** The data follows **

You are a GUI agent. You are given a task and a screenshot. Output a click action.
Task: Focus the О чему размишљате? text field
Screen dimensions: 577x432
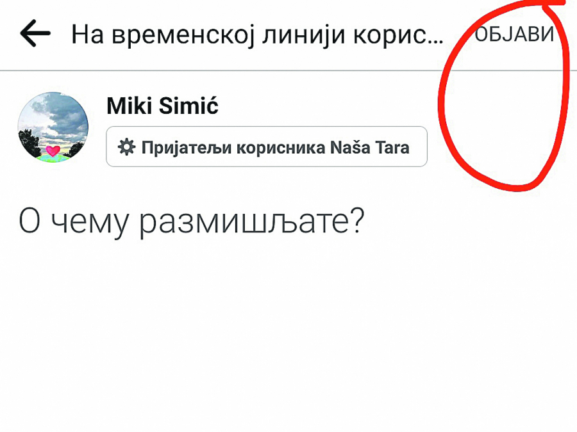point(191,222)
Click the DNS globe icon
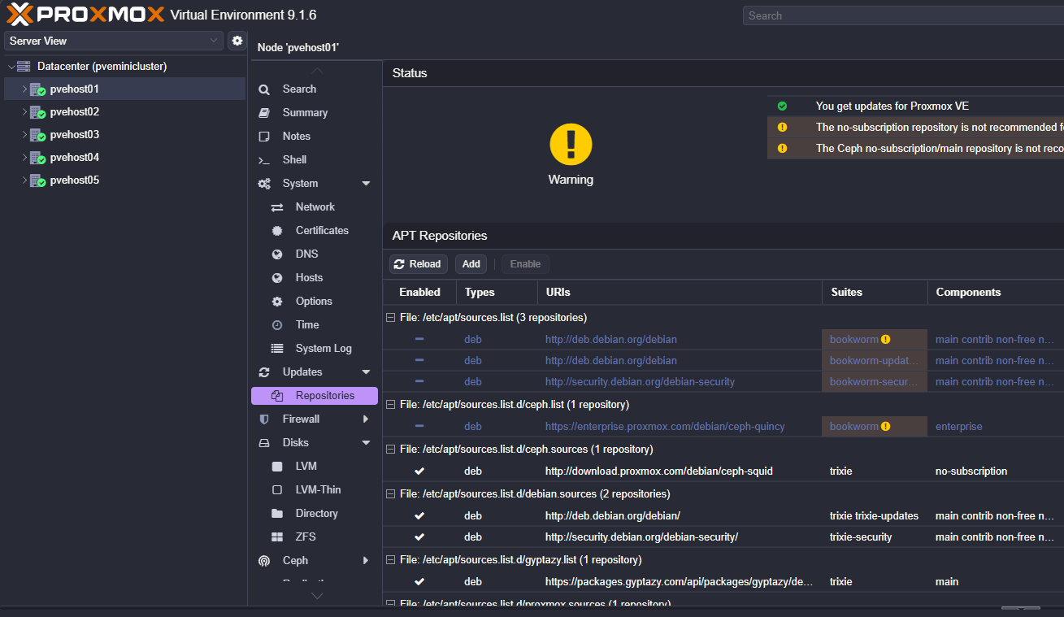This screenshot has height=617, width=1064. point(277,254)
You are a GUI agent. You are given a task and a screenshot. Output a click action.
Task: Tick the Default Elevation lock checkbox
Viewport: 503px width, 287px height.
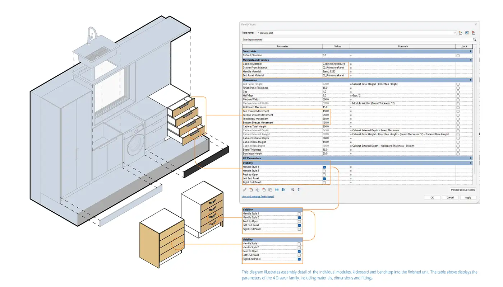click(458, 56)
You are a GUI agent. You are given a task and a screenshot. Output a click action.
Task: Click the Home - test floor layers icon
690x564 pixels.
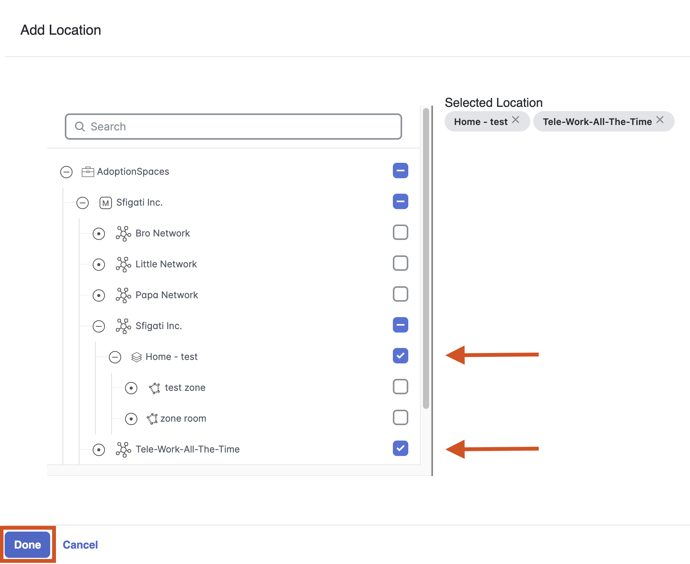coord(136,357)
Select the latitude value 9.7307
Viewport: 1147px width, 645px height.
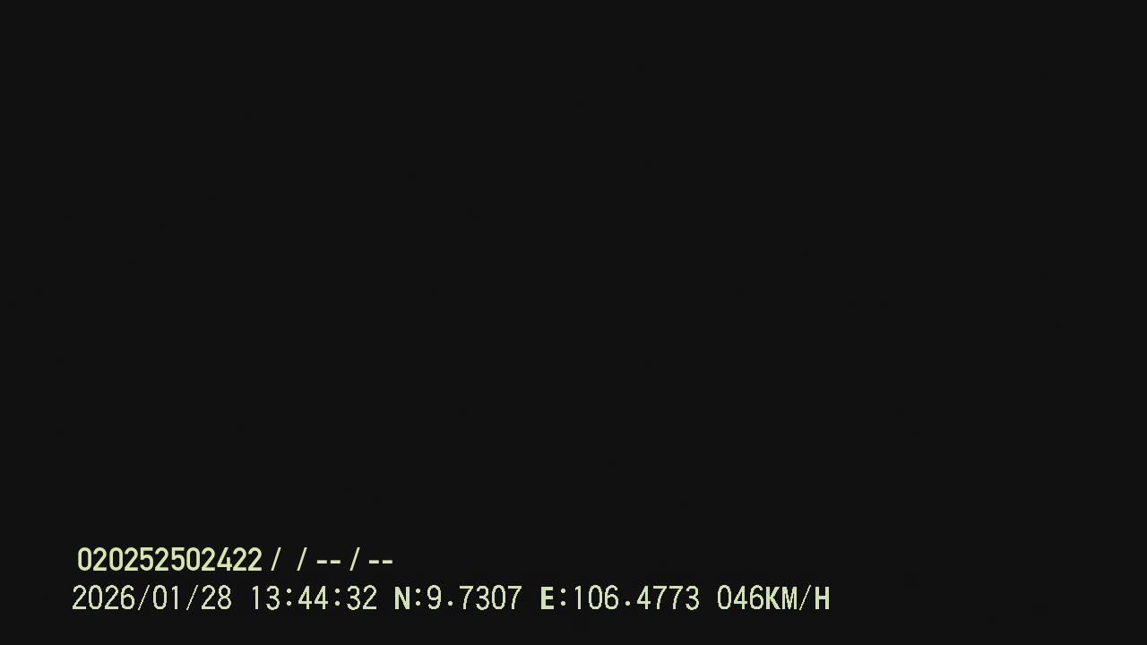pyautogui.click(x=474, y=598)
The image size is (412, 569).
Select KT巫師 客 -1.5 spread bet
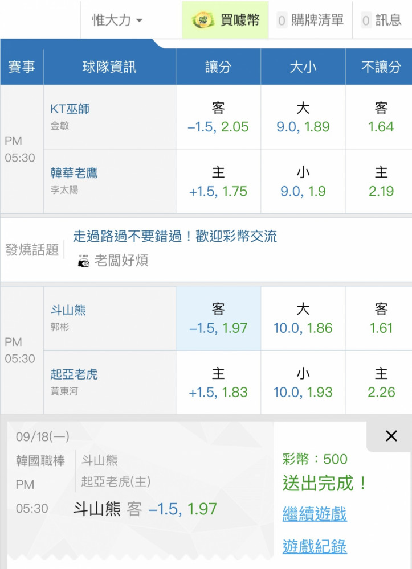click(218, 117)
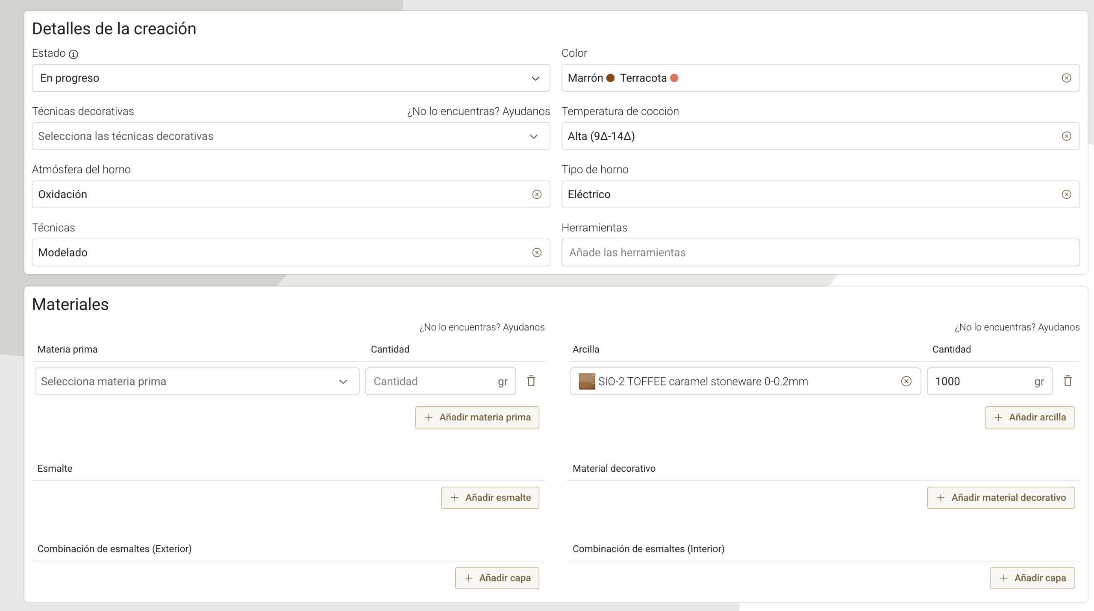Add an exterior glaze layer (Añadir capa)
Viewport: 1094px width, 611px height.
click(497, 578)
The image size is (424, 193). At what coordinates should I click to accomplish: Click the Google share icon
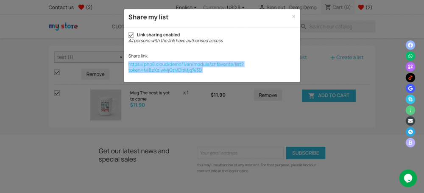tap(410, 89)
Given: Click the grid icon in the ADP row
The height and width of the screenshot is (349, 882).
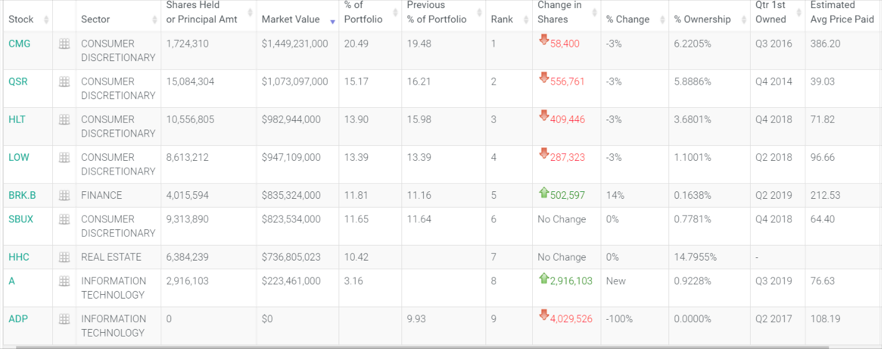Looking at the screenshot, I should pos(64,319).
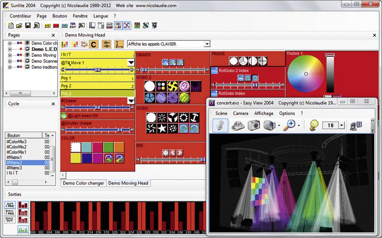Viewport: 382px width, 238px height.
Task: Select the star gobo pattern
Action: pos(162,129)
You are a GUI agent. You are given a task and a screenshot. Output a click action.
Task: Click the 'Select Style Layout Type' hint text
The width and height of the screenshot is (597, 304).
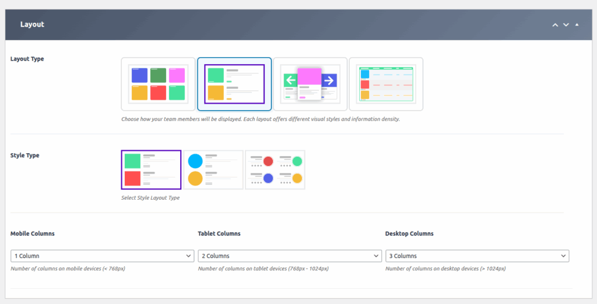pos(150,198)
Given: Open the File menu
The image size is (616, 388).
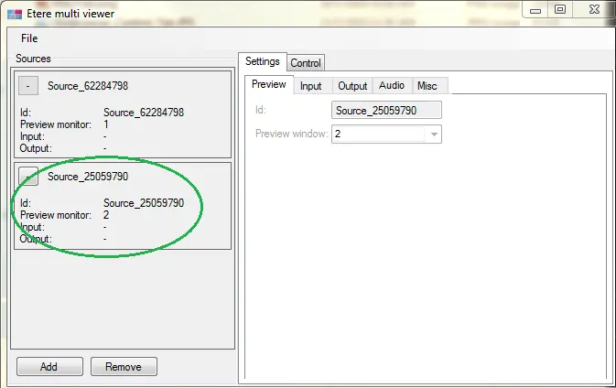Looking at the screenshot, I should pos(29,38).
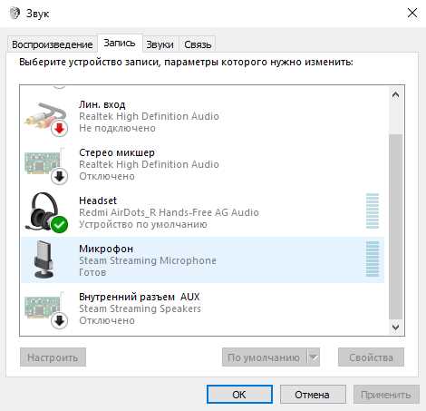The image size is (426, 411).
Task: Confirm with the OK button
Action: tap(239, 395)
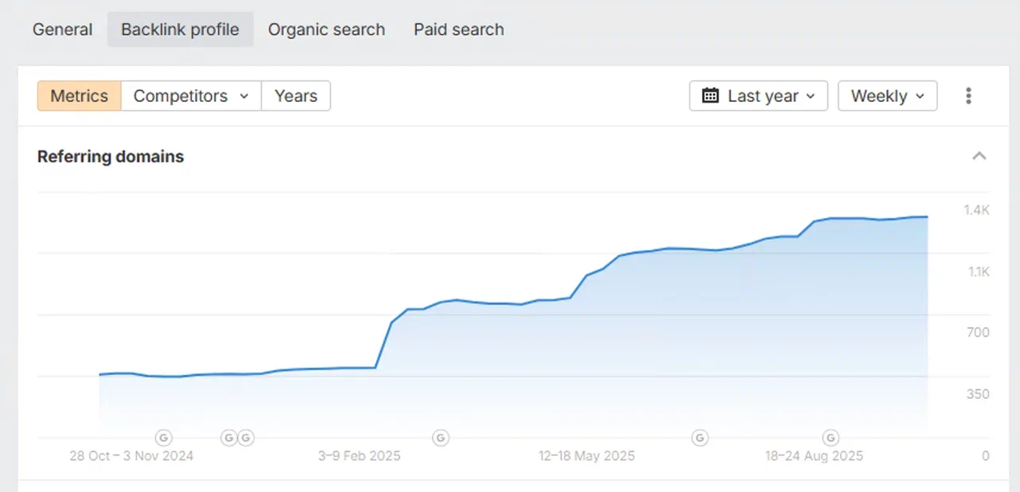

** End of The data **

Wherever the word "text" turns up in the records, copy out the line it is on.

Task: Focus the О чему размишљате? text field
Task: Click the 'Select Style Layout Type' hint text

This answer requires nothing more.